61 F3d 901 United States v. Gilkey

61 F.3d 901

UNITED STATES of America, Plaintiff-Appellee,
v.
Yussef Lateef GILKEY, Defendant-Appellant.

No. 94-5682.

United States Court of Appeals, Fourth Circuit.

Submitted: June 22, 1995.
Decided: July 12, 1995.

NOTICE: Fourth Circuit Local Rule 36(c) states that citation of unpublished dispositions is disfavored except for establishing res judicata, estoppel, or the law of the case and requires service of copies of cited unpublished dispositions of the Fourth Circuit.

William E. Martin, Federal Public Defender, John Stuart Bruce, Deputy Federal Public Defender, Greensboro, NC, for Appellant. Walter C. Holton, Jr., United States Attorney, Douglas Cannon, Assistant United States Attorney, Greensboro, NC, for Appellee.

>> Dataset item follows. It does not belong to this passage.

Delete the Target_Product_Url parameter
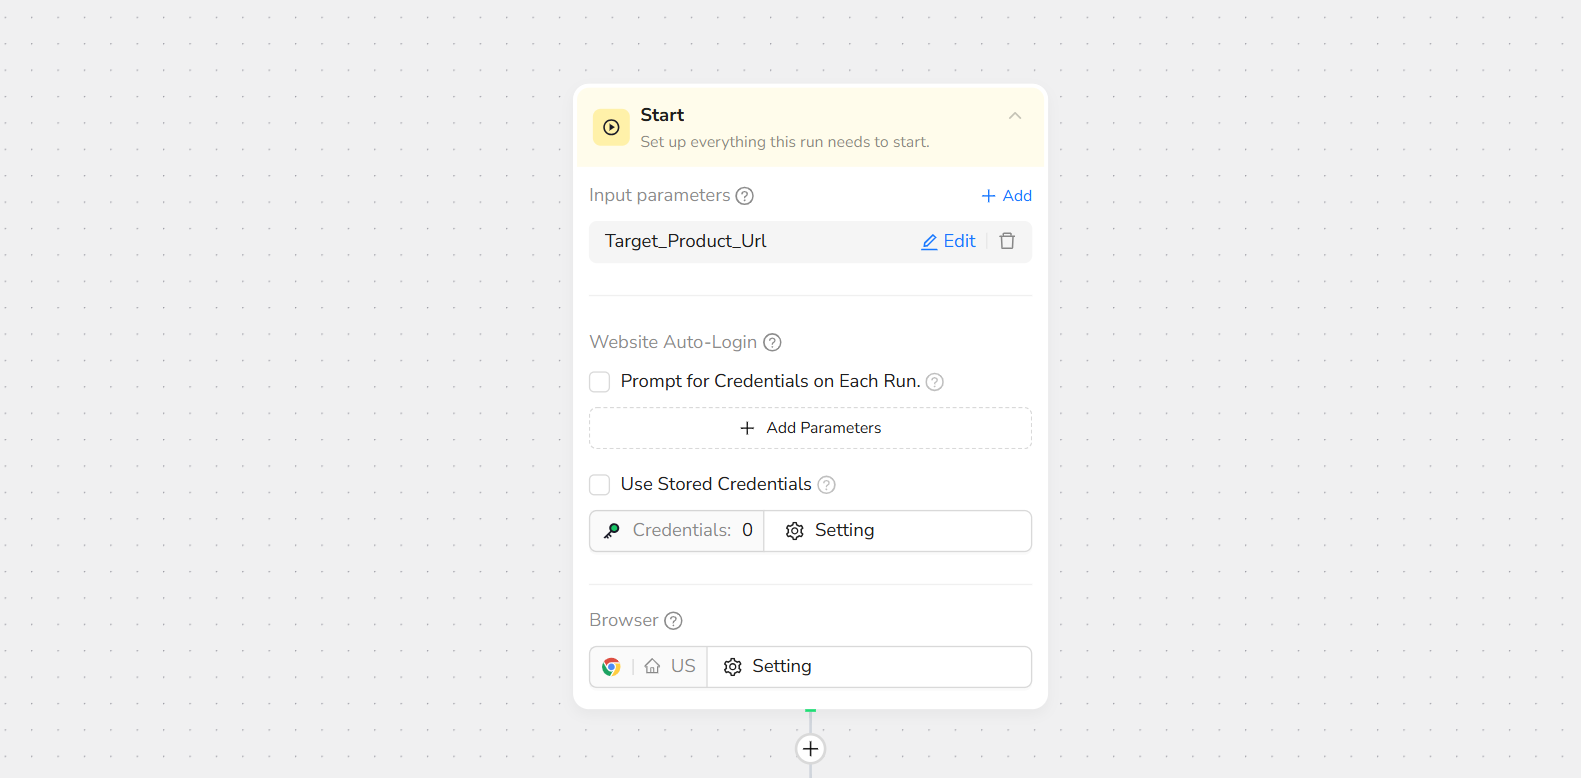 (1007, 241)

Before HALL, MURNAGHAN, and LUTTIG, Circuit Judges.

OPINION

PER CURIAM:

1

Appellant, Yussef Lateef Gilkey, appeals his conviction and sentence for possession with intent to distribute cocaine base, "crack," in violation of 21 U.S.C. Sec. 841(a)(1) (1988) and 21 U.S.C.A. Sec. 841(b)(1)(A) (West Supp.1995). Because we find the evidence sufficient to support the conviction and find no error by the district court, we affirm.

2

Testimony at trial disclosed that Gilkey flew from New York to Greensboro, North Carolina and that a bag and box labelled with Gilkey's name and transported as check-in luggage, contained approximately 120 grams of crack cocaine and a scale. The following day, Gilkey identified the luggage as his and attempted to retrieve the bag and box from undercover agents posing as airline baggage attendants.

3

Gilkey raises two issues on appeal. First, that the evidence at trial was insufficient to maintain his conviction. Second, that the trial court committed reversible error by advising the jury that it would need to travel to another city if it had not reached a decision prior to a time certain.

4

With regard to the first issue, this court must affirm the trial court if, viewing the evidence and all reasonable inferences drawn therefrom in the light most favorable to the government, a rational jury could have found the defendant guilty beyond a reasonable doubt. United States v. Jones, 945 F.2d 747, 748 (4th Cir.1991). To prove a violation of 21 U.S.C. Secs. 841(a)(1) and (b)(1)(A) the government must show (1) proof of possession of the controlled substance both knowingly and intentionally and (2) the intent to distribute. United States v. Nelson, 6 F.3d 1049, 1053 (4th Cir.1993), cert. denied, 62 U.S.L.W. 3792 (U.S.1994).

5

The record reveals that the packages labelled with Gilkey's name and claimed by him contained approximately $12,000 worth of crack (600 single use units) and a scale. Gilkey testified that he had flown to New York to buy clothes and jewelry but offered no explanation as to how the drugs appeared in his packages. Accordingly, we find that when viewed in the light most favorable to the prosecution, the evidence supports Gilkey's conviction. See Nelson, 6 F.3d at 1053.

6

With regard to the second issue, the record reveals that the trial was conducted in Winston-Salem, North Carolina, and that the presiding judge notified jurors that if they had not finished their deliberations by noon of the second day of trial they would need to follow him to a courthouse in Greensboro, North Carolina. The jury began deliberating at approximately eleven in the morning of the second day of trial. Approximately one hour later the judge called the jury in to see if it wished to break for lunch and continue its deliberations in Greensboro. The jury asked for an additional fifteen minutes to deliberate, and at 12:30, returned a verdict. Gilkey made no objections to the court's action.

7

Gilkey asserts that the trial judge's conduct was coercive and reversible error. We disagree. Although it may be reversible error to place a jury under explicit time constraints within which to return a verdict, see United States v. Lansdown, 460 F.2d 164, 169 and n. 3 (4th Cir.1972), we find no error in notifying the jury that if its deliberations extend beyond a time certain it need merely drive to another courthouse approximately thirty miles away.

8

Gilkey's conviction and sentence are, accordingly, affirmed. We dispense with oral argument because the facts and legal contentions are adequately presented in the materials before the court and argument would not aid in the decisional process.